Selection of informative genes, including individually discriminant genes and synergic genes, from expression data has been useful for medical diagnosis and prognosis. Individual gene ranking techniques such as t-test1 etc. can typically produce a “list of genes” that are correlated with disease2. However, they cannot provide insights into the interaction of these genes. According to information theory, the pair-wise interactions I (X 1; X 2; Y)3 is defined as

$$I({X}_{1};{X}_{2};Y)=I({X}_{1},{X}_{2};Y)-I({X}_{1};Y)-I({X}_{2};Y)$$
(1)

where I is the symbol for mutual information, I (X 1; Y) is the individual effect of gene X 1 relative to phenotype Y, I (X 2; Y) is the individual effect of gene X 2 relative to Y, and I (X 1, X 2; Y) is the joint effect of X 1 and X 2 relative to Y. A positive value of I (X 1; X 2; Y) indicates synergy, while a negative value of I (X 1; X 2; Y) indicates redundancy.

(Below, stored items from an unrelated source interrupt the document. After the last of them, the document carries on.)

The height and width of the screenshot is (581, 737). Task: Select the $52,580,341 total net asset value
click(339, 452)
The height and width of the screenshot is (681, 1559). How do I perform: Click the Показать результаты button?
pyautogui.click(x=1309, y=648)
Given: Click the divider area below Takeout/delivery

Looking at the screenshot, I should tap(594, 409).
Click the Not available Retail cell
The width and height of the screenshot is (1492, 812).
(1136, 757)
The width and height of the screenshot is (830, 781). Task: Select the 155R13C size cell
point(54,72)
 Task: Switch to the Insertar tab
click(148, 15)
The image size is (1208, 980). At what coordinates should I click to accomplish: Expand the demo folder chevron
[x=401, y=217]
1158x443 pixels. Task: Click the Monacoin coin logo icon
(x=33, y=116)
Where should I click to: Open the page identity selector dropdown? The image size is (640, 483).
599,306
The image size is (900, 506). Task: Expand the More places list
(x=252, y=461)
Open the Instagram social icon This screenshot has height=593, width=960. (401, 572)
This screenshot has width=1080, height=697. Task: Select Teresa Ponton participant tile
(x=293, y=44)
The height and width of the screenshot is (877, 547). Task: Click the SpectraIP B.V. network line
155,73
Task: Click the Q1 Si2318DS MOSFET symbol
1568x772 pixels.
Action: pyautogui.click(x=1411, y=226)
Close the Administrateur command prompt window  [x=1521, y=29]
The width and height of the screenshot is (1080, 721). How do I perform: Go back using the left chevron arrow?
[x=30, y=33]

Figure 1 illustrates four typical pair-wise synergies examples from Watkinson et al.4 (Fig. 1A,B) and Chen et al.5 (Fig. 1C,D). Figure 1A–C are generated by simulated data, and Fig. 1D is generated by real-world data. As an example, when the RSG9 or DIAPH2 is evaluated individually and separately, neither of these two genes is correlated with cancer. Therefore, genes RGS9 and DIAPH2 would not be present in the output of any “individual gene ranking” techniques. However, when the pair-wise interactions is evaluated, the genes RGS9 -DIAPH2 are sufficient to distinguish cancer from normal samples (Fig. 1D).

Figure 1
figure 1

Four typical pair-wise synergies examples. Red and green dots represent cancer and normal samples, respectively.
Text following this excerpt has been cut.